Friend Request and Flatliners [Twofer Review by SpeicalK]

After seeing the Thursday evening preview of a new horror film, I typically rush home to crank out my thoughts to help you, dear readers, determine whether it’s a must-see, or whether you should forget it was ever released in the first place. But you may have noticed that two opening nights in this fall’s frightening lead-up to Halloween—Friend Request and Flatliners—have come and gone without a peep from me. Oh trust me, I saw both films, I just kept finding extremely legitimate reasons to avoid writing about either. “It’s too late to start tonight,” for example, or “A dogs-trying-to-befriend-cats YouTube video with goats?!”

And then I realized the problem—both films were so ridiculously mediocre that I’d rather claw my own eyes out than sit down to write about them individually. So here we are—me with my vision intact, and you with a fun new way to read about the latest scary movie releases: a two-for-one Special…K.

Let’s lay some groundwork first. In Friend Request, our protagonist Laura is a beautiful, popular, and friendly college girl who manages to have a solid moral compass and doesn’t let her ego get out of control—sooo relatable, right? One
day, a brooding Sméagol of a girl named Marina friends Laura on Facebook, and despite Laura’s best efforts to be cordial, she gets creeped out when Marina gets all “my precious” with her, and Laura unfriends her. Bad move. Marina kills herself, films it, and posts it on Laura’s Facebook timeline, but Laura can’t seem to delete it or the growing number of disturbing posts that pop up on her profile. Laura’s friend list starts plummeting, her pals start getting “deleted” in real life, and we soon find ourselves asking whether she can escape this bad after-school special on the perils of online bullying from the grave.

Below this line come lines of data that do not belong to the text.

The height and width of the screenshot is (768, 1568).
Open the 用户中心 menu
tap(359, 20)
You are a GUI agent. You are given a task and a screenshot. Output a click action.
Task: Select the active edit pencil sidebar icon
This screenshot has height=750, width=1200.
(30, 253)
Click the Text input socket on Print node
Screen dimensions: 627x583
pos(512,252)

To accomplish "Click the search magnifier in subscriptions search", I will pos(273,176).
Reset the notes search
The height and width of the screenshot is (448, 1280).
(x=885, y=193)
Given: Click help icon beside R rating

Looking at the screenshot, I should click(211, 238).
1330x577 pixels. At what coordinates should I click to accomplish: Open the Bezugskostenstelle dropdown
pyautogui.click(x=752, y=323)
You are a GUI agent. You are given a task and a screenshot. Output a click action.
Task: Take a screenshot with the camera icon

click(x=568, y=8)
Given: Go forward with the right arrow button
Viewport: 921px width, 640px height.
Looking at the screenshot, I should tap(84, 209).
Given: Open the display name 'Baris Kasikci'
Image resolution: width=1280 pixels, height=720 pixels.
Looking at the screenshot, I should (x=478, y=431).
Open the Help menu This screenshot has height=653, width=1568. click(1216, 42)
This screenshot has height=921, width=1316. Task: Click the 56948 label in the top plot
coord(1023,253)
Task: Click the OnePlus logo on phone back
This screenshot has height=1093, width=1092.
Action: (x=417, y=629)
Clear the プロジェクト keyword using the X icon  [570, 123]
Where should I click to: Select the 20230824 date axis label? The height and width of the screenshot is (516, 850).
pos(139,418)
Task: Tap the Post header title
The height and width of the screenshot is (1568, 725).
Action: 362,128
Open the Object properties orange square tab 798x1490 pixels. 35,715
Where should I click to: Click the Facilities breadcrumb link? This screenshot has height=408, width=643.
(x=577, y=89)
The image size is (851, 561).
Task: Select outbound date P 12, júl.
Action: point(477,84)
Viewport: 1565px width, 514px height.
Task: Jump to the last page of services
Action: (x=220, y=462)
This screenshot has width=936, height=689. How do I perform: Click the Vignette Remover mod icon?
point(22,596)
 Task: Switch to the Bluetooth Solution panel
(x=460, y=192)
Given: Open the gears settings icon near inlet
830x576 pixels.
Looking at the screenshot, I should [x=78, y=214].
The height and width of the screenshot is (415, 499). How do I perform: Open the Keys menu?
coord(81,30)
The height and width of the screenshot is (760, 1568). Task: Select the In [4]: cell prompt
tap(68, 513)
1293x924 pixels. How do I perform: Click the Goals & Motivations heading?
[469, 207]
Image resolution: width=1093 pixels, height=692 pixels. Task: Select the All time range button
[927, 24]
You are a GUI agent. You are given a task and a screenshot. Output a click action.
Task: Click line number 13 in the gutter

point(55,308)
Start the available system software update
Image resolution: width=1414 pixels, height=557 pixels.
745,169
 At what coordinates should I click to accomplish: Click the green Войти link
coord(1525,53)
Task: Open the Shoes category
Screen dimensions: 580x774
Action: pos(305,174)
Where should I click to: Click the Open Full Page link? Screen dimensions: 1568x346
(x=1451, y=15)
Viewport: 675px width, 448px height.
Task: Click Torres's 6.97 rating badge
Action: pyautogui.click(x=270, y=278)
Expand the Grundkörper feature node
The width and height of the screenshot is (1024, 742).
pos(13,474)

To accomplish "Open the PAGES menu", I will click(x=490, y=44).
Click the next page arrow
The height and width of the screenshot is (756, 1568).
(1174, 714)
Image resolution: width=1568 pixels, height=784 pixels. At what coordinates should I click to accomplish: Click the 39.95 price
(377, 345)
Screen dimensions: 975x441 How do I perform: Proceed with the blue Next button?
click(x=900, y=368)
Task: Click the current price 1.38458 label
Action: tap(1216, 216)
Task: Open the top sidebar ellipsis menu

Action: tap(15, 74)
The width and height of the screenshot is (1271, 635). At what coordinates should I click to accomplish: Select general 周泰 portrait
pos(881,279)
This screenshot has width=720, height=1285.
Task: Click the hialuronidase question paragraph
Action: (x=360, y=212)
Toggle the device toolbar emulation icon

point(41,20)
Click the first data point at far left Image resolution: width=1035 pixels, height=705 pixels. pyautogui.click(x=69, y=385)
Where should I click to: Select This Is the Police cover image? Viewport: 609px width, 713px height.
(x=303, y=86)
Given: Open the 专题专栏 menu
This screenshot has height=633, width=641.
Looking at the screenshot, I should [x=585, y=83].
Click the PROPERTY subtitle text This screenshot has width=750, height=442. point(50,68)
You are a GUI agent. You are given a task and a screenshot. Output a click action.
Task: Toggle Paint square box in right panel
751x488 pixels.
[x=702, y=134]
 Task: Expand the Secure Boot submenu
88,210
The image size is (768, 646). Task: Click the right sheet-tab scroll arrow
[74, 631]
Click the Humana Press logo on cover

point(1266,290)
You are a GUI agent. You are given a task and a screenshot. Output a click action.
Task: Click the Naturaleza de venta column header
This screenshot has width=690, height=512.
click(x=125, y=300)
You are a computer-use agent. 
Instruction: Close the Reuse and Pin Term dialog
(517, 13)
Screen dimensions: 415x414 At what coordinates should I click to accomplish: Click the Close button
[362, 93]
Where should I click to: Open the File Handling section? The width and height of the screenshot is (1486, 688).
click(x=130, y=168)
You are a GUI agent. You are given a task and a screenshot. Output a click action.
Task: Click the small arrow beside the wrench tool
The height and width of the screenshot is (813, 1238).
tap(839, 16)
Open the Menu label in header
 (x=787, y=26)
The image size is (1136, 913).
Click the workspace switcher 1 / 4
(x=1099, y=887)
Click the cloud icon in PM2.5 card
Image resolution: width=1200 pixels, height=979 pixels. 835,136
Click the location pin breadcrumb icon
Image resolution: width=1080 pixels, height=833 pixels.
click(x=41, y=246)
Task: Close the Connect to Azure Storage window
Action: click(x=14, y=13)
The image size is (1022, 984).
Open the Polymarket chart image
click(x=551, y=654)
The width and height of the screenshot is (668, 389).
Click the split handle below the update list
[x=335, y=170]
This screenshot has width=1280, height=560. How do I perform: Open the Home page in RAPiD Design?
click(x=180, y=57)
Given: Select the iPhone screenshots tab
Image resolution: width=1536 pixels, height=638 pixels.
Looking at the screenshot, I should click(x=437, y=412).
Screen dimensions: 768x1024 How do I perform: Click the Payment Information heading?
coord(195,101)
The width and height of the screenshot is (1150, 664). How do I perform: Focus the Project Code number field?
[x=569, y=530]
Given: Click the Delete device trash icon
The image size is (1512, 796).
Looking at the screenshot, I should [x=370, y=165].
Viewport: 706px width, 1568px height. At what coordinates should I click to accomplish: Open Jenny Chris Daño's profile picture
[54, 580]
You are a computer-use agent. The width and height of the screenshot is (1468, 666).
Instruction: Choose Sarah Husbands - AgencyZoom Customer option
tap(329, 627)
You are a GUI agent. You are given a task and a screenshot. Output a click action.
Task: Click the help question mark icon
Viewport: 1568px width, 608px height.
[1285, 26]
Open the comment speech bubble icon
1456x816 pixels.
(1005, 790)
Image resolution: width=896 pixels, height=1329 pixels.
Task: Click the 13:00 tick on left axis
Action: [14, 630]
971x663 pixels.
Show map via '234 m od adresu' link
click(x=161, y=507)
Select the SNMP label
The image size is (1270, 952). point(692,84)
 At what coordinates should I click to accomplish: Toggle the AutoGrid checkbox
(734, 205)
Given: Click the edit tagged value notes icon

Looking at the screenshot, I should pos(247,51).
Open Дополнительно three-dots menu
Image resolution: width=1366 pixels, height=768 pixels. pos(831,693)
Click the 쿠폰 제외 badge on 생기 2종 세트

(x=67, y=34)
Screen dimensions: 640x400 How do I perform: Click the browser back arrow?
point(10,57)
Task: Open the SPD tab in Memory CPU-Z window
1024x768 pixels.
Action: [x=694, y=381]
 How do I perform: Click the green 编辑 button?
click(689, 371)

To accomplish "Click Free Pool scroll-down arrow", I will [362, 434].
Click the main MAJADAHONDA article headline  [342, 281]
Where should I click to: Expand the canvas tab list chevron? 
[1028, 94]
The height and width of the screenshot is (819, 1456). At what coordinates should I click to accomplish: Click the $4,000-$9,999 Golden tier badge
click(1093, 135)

Meanwhile, Flatliners is a remake of a 1990 film that probably singlehandedly prevented the game from being called “Seven Degrees of Kevin Bacon.” Seriously, check out the cast list. In the 2017 redux, a group of med students led by Ellen Page starts experimenting with reaching the brink of death and being revived in the nick of time. Aka, “medical school.” But after their near-death experiences, the students start to see the nightmares of their pasts resurface in the daylight with increasingly terrifying consequences. They soon learn that they may have to face their greatest fears in order to survive.

But despite their seemingly divergent plotlines, these films are two pedestrian peas in a lukewarm pod.

First, we have the horrors of modern technology. Whether it’s everyone’s favorite social media platform or the latest in experimental medicine, each film takes a stab at dragging the horror genre across the cheese grater of technological advancement. You can predict the results. As I’ve explained before, it’s really hard to make technology scary through a traditional approach to horror. Unless you’re going all in and crafting psychological thrills à la Black Mirror, it’s just really hard to get it right without risking that your themes will be outdated before the film even opens. Although both Friend Request and Flatliners have pretty annoying jump scares, neither film manages to offer up a single moment of true, lingering horror.

The second thing these films have in common is that they’ve both been done before. Flatliners was literally already tried 27 years ago, and much like a corpse better left undisturbed, we should have left this film in the age of big hair and even bigger shoulder pads. Unlike this year’s It remake, Flatliners leaves out everything that the original film got right (except for Kiefer Sutherland, he stays), and keeps in all the stuff that today’s generation has simply grown out of—the group-of-friends approach to horror, the cheesy emotional solution to a paranormal problem, and the scares that have long become clichés for the genre.  I swear, if I had a nickel for every rain-soaked little ghostly girl with hair covering her face that I’ve seen on the big screen in the past decade…

And then we have Unfriendedsorry—Friend Request. Which isn’t exactly a remake, but might as well be, and not only because it seems to have taken the 2015 film and played “let’s make money on the same idea while still avoiding a lawsuit” with it. In addition, I couldn’t help but notice that Friend Request closely resembles the plotline and even the atmosphere of a short Argentinian film titled Alexia, but I couldn’t unearth any tangible connection between the two. Maybe Friend Request was legitimately based on Alexia and my Google skills are lacking. Or maybe social-media-related themes have been so prevalent these days that two plotlines were bound to stumble over each other eventually. Or heck, maybe Friend Request‘s filmmakers simply hoped nobody would notice. Whatever the reason, if you’ve seen Alexia, you’ve pretty much seen Friend Request.

And for our third and final commonality: I fell asleep during the climax of each film, only to regain consciousness in time for the dénouement. It wasn’t until this fact dawned on me that I knew I had to treat you, dear readers, to a twofer.

SpecialK Verdict: Unless you’re low on z’s and have money to burn, you can skip these duds. They’ve made for an unacceptably substandard few weeks of filmgoing, but I’m keeping the front door open for the rest of the Halloween season, which I’m really hoping will light it up.

Friend Request opened in the U.S. on September 22, and Flatliners opened on September 29.